Saturday, April 11, 2009

iPhone 3.0 OS brings peer-to-peer, copy and paste, and a whole lot more


Phone 3.0 OS brings peer-to-peer, copy and paste, and a whole lot more
 



Apple held an event today where it previewed all of the new features coming to the 3.0 version of the iPhone OS. The new OS will include enhancements for not just developers but for consumers as well, with developers getting their hands on OS 3.0 today, while consumers have to wait until the summer.

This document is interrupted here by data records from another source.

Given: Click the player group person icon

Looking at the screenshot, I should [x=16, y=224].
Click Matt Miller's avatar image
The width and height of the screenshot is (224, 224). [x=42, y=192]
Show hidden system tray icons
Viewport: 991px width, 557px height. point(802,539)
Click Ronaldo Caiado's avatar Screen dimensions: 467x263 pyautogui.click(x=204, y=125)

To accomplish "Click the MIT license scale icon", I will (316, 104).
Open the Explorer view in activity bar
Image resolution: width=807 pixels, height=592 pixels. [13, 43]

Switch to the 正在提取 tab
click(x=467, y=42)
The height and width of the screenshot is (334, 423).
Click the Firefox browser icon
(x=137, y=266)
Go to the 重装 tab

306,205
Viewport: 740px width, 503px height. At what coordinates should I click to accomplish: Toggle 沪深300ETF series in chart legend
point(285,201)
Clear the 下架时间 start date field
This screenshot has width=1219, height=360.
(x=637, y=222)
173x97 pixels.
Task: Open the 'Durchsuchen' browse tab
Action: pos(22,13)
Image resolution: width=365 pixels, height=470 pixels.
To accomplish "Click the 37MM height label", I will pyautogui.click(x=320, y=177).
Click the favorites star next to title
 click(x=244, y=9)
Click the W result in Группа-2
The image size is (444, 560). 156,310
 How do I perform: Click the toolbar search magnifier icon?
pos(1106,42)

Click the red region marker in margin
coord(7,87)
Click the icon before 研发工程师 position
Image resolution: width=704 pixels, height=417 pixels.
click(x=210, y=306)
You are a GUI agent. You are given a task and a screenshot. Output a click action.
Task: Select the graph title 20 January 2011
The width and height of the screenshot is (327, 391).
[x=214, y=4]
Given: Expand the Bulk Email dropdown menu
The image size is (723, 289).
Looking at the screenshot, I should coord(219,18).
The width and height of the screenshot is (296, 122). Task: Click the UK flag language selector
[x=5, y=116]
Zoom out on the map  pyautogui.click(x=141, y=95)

Below are some quick highlights of the announcements from the event:

iPhone in general

iPhone now in over 80 countries
Apple has sold 17 million iPhones–30 million iPhone OS devices
800,000 people downloaded the SDK
60,000 companies and individuals joined the developer program
There are now over 25,000 Apps on the App Store
96 percent of apps submitted have been approved
iPhone 3.0 OS

1000 new APIs
In-App Purchase: you can now buy a new levels, new content, and updates, all from within a (paid) application
There’s no support for upgrading from a Free App to a Paid App with this new feature
Peer-to-Peer: Find other touches or iPhone’s running the same app, form an IP connection and game together. This happens via bluetooth (no pairing), Bonjour, and it’s not just for games
In-application embedded maps
Push notification: finally coming to the iPhone. No background process because it drains the battery too much
Cut, Copy and Paste across built-in and 3rd party applications
Landscape keyboard coming to a number of key applications
Support for MMS (on iPhone 3G)
Voice memos
More Calendar types supported (CalDAV and ICS)
Enhancements to Stocks, Calendar, Mail,Notes
Search in specific apps and across all Apps with Spotlight
A ton of other new features: Note Sync, Auto-fill, YouTube accounts, stereo Bluetooth (iPhone 3G), create meeting invitations, parental controls.
There’s definitely a lot more to love about the iPhone. While some would argue that it’s still going to be missing key features, it does sound like Apple is finally delivering not only what they promised last year, but also what the customer really wants / needs.I would have liked in-app support for upgrading from a free app to a paid version, but I’ll settle for cut and paste and a landscape keyboard, for now.


I continue to be amazed at the innovation coming out of Apple for the iPhone. Other companies are just now coming to market with their App Store, and Apple has just raised the bar yet again, with all developers being offered the APIs that make that bar achievable today.